Start of ITEMS
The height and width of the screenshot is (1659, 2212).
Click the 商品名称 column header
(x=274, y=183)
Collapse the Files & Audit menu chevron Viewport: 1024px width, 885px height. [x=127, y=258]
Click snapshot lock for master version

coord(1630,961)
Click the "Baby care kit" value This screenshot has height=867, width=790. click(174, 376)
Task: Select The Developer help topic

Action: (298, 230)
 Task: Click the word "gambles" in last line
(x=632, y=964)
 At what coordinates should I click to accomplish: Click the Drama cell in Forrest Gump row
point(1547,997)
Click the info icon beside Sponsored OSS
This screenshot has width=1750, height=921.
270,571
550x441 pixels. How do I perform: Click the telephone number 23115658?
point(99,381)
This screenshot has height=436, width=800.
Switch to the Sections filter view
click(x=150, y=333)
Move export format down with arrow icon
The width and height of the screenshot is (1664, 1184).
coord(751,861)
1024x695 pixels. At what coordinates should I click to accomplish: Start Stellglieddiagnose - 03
End of ITEMS
REQUIRED WORK:
Edit the data above by replacing "Baby care kit" with "Infant care kit", leaving everything else unchanged.

ANSWER BELOW:
The height and width of the screenshot is (1659, 2212).
Click the 商品名称 column header
(x=274, y=183)
Collapse the Files & Audit menu chevron Viewport: 1024px width, 885px height. [x=127, y=258]
Click snapshot lock for master version

coord(1630,961)
Click the "Infant care kit" value This screenshot has height=867, width=790. click(174, 376)
Task: Select The Developer help topic

Action: (298, 230)
 Task: Click the word "gambles" in last line
(x=632, y=964)
 At what coordinates should I click to accomplish: Click the Drama cell in Forrest Gump row
point(1547,997)
Click the info icon beside Sponsored OSS
This screenshot has width=1750, height=921.
270,571
550x441 pixels. How do I perform: Click the telephone number 23115658?
point(99,381)
This screenshot has height=436, width=800.
Switch to the Sections filter view
click(x=150, y=333)
Move export format down with arrow icon
The width and height of the screenshot is (1664, 1184).
coord(751,861)
1024x695 pixels. At what coordinates should I click to accomplish: Start Stellglieddiagnose - 03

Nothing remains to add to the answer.